Analysts had raised their job-growth forecasts for June to 100,000 or more in recent days, hopeful of a rebound after surprisingly few job gains in May, which many attributed to temporary factors such as Japan's earthquake and the spike in oil prices.
But, in fact, the growth of 54,000 jobs previously reported for May was revised down Friday to just 25,000. And the nation's payrolls followed that with a barely perceptible 18,000 new net jobs last month.
Friday’s jobs report was remarkable in that there was nothing positive in it. Manufacturing, instead of bouncing back up as many had expected, added a meager 6,000 jobs. Hiring in construction remained dismal. The once-fast-growing temporary-help industry shed jobs for the third month in a row. And budget-strapped government offices eliminated an additional 39,000 jobs from their payrolls. Services remained weak.
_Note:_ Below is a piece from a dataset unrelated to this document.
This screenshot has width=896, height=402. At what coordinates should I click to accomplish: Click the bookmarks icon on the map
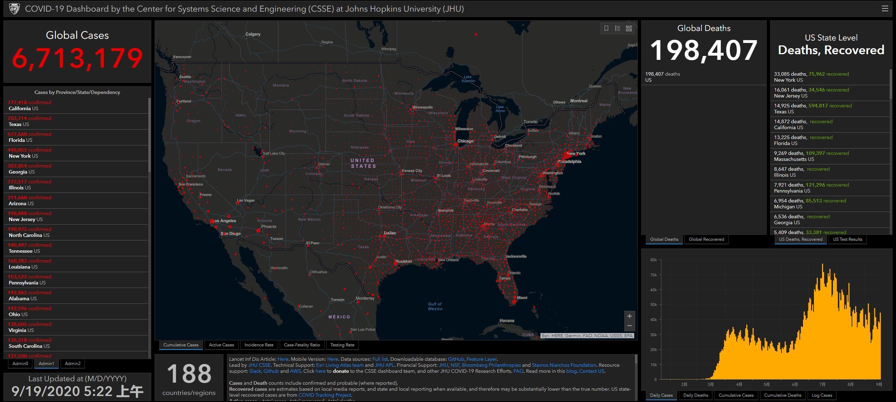606,29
Even for those with jobs in June, there was bad news. The average weekly work hours declined by 0.1 to 34.3. And the average hourly earnings for all private-sector employees dropped by one cent to $22.99.
Things are even worse if you look at the Household survey (the survey used to determine the unemployment rate), where more than 440,000 jobs were lost during the month as individuals are flying out of the workforce. That figure takes into account the 59,000 teenagers finding jobs (not exactly the high paying jobs).